Whey proteins represent about 20% of the total bovine milk proteins. The major whey allergens are beta-lactoglobulin (BLG) and alpha-lactalbumin (ALA). When whey proteins are enzymatically degraded, peptides showing biological functions can occur, and some seem to have beneficial immunomodulatory properties [6,7,8,9]. Hypoallergenic infant formulas are usually made by enzymatically degrading cow’s milk proteins, sometimes followed by further modifications such as heat treatment or ultrafiltration, and are used for the management of CMA in infants. Formula characteristics can be assessed by biochemical analysis, and reduced allergenicity can be analyzed by using in vitro immunological assays, in vivo animal allergy models, and in vivo in humans using the skin prick test (SPT), patch test, or oral challenge tests [10].

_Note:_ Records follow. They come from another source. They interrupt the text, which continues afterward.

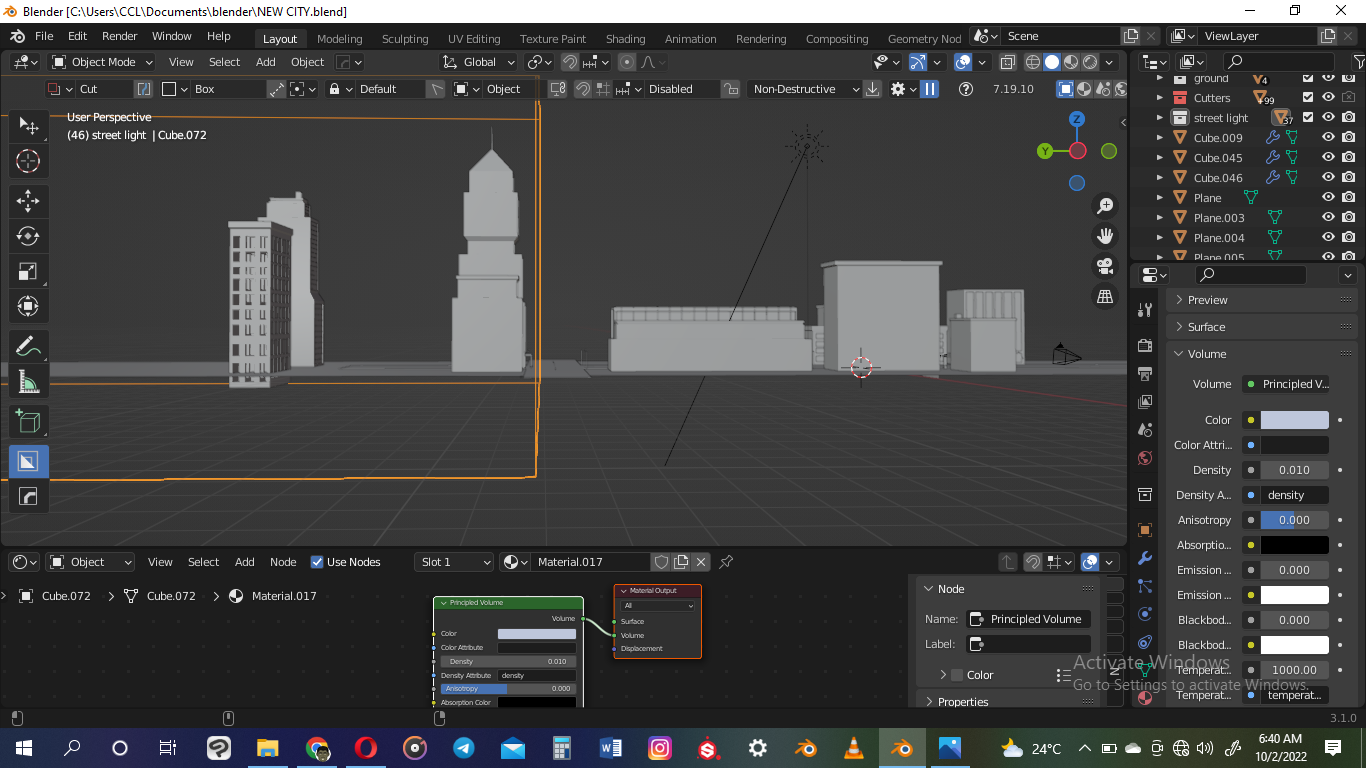1366x768 pixels.
Task: Toggle the Use Nodes checkbox
Action: point(317,562)
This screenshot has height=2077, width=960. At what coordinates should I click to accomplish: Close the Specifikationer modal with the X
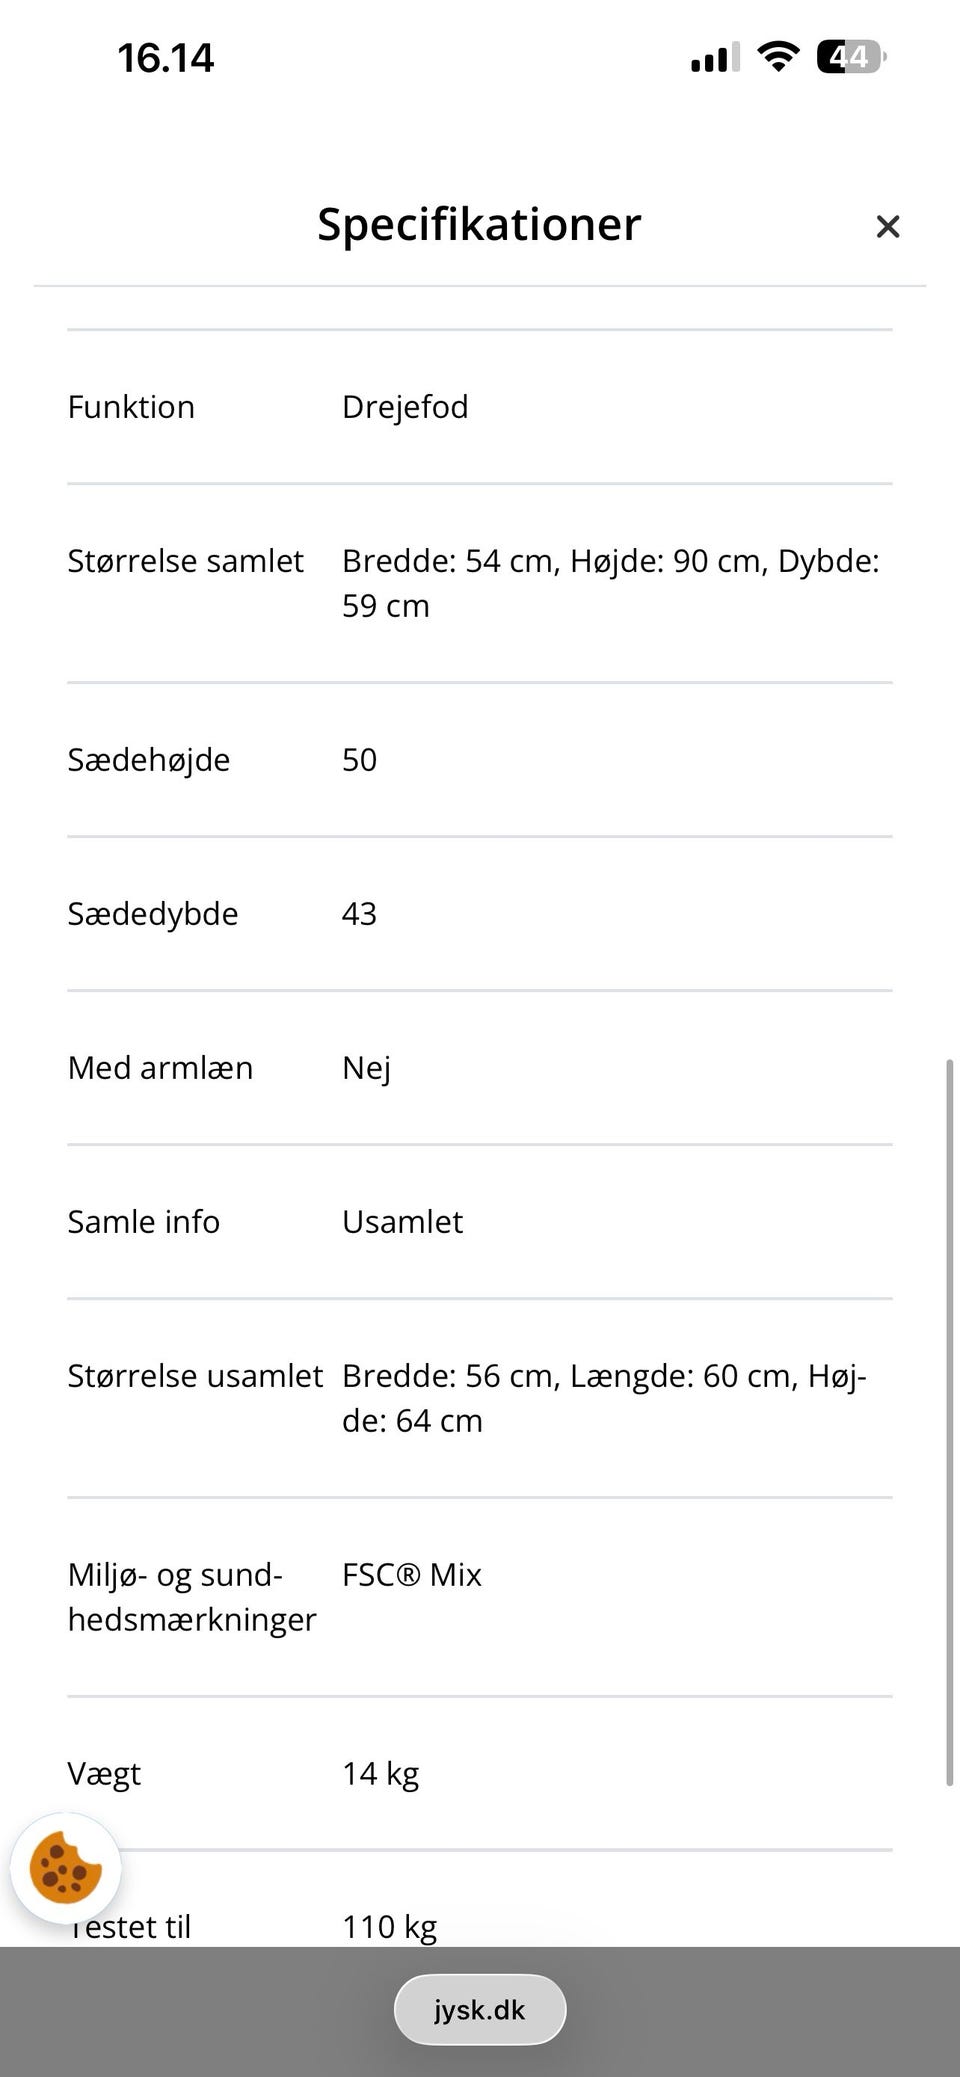(888, 226)
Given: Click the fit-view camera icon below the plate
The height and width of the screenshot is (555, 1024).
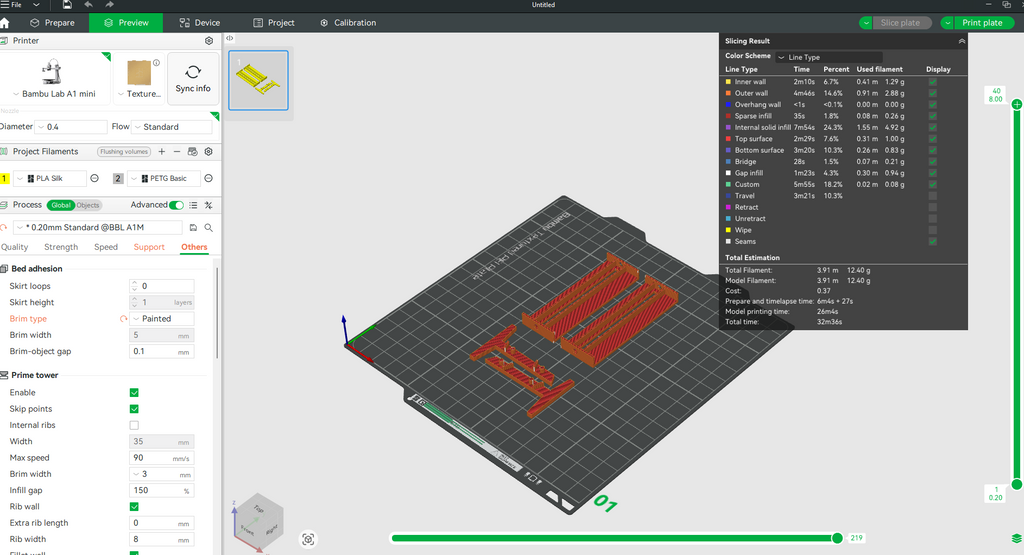Looking at the screenshot, I should (308, 539).
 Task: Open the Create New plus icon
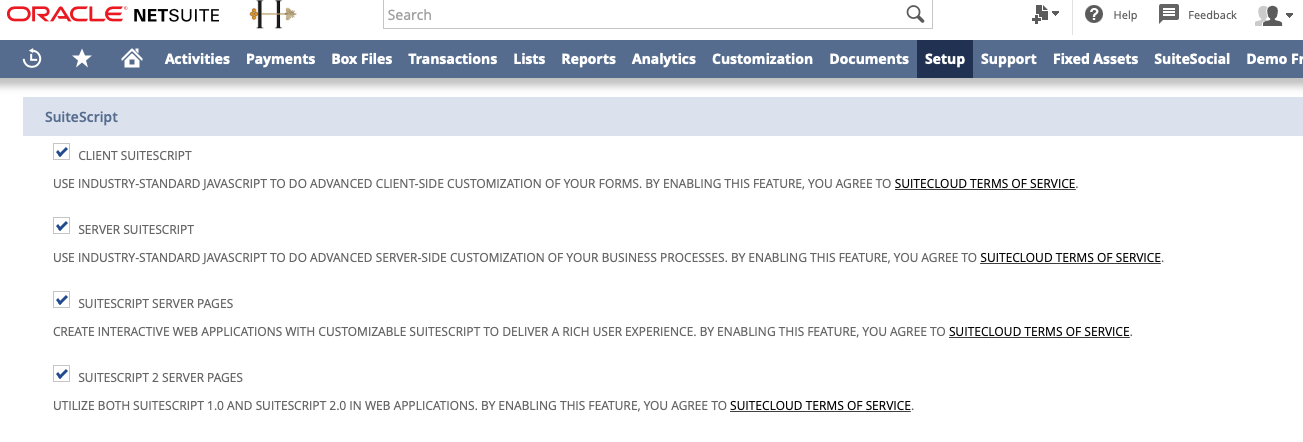(1045, 15)
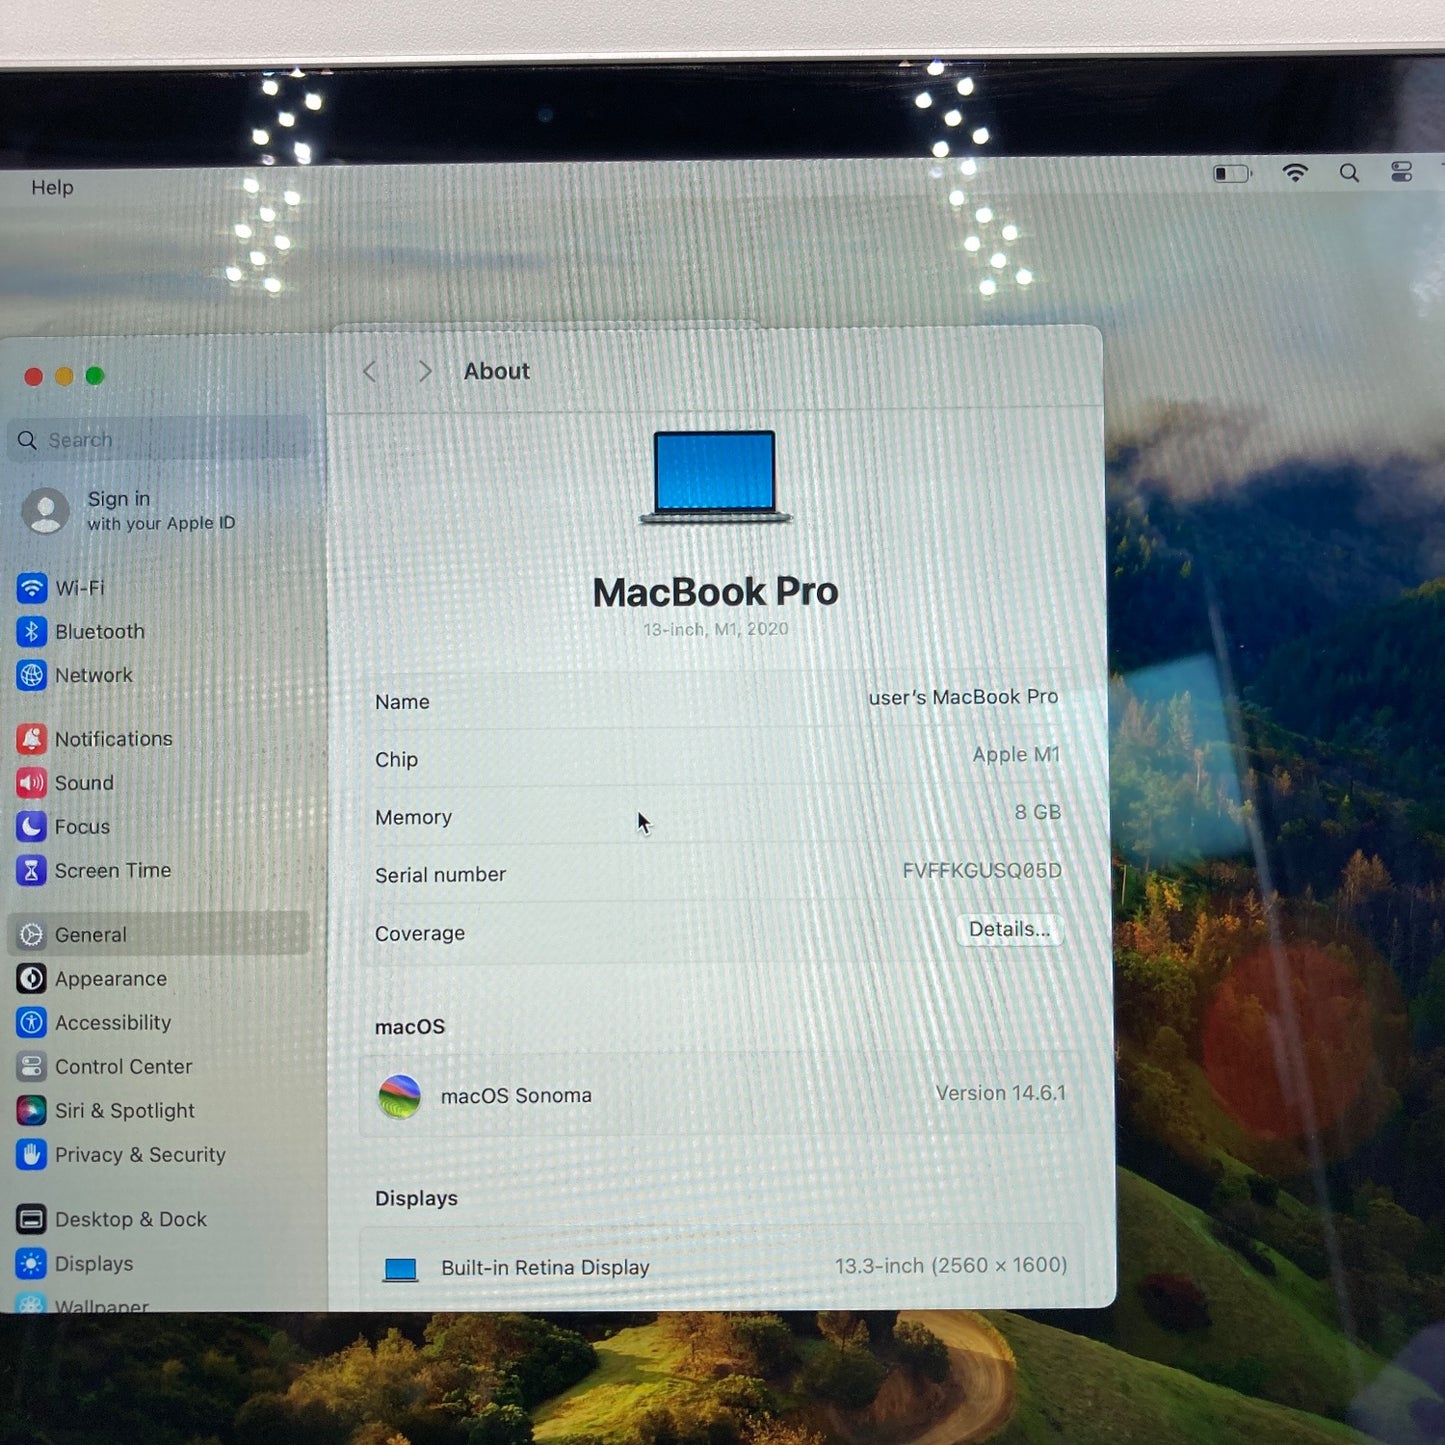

New hypoallergenic compositions with improved treatment properties are needed, along with appropriate preclinical models, to evaluate these properties before introduction into humans. In the current study, the newly developed, extensive whey hydrolysate (eWH) was characterized on peptide level with molecular weight distribution (MWD) using gel permeation chromatography (GPC). Residual antigenicity was assessed using a BLG ELISA as well as gel electrophoresis, followed by immunoblotting with anti-BLG and anti-ALA antibodies. In vitro residual allergenicity was assessed by using RBL-2H3 cells, which express huFcεRIα and were sensitized with an oligoclonal pool of anti-BLG chuIgE antibodies. In vivo sensitizing capacity and allergenicity were investigated in a mouse model for CMA using female C3H/HeOuJ mice. After the in vitro and in vivo assessment of the eWH, a clinical study was conducted with the eWH, demonstrating that it did not evoke an allergic reaction in 90% (with 95% confidence) of infants or children with confirmed CMA [11]. With this translational strategy from in vitro to in vivo and eventually confirmation in a clinical study, we demonstrate the clinical relevance of the preclinical results, which will improve predictability of (residual) allergenicity of the newly developed cow’s milk hydrolysates.
2. Methods
2.1. BLG Protein ELISA
Residual BLG proteins were determined by performing the BLG ELISA (ELISA Systems, Windsor, QLD, Australia) according to manufacturer instructions. This BLG ELISA has been fully validated for the use of cow’s milk hydrolysates by Merieux NutriSciences with a LOQ of 0.2 ppm. In short, one gram of hydrolysate and controls were diluted in 10 mL extraction buffer and thoroughly mixed, and pH was adjusted (pH between 6.8–7.4). The samples were warmed in a water bath of 60 °C for 15 min, with shaking for one minute every five minutes. Standards and samples were added in duplicate to the pre-coated wells and, after 10 s shaking, incubated for 15 min at room temperature (RT). Plates were washed, and conjugate was applied to the wells and, after 10 s shaking, incubated for 15 min at RT. Plates were washed, and substrate solution was added and, after shaking for 10 s, incubated for 10 min at RT. The reaction was stopped using stop solution, and absorbance was read within 30 min using a plate reader (PowerWave HT; BioTek, Santa Clara, CA, USA) at 450 nm (corrected for the absorbance at 650 nm).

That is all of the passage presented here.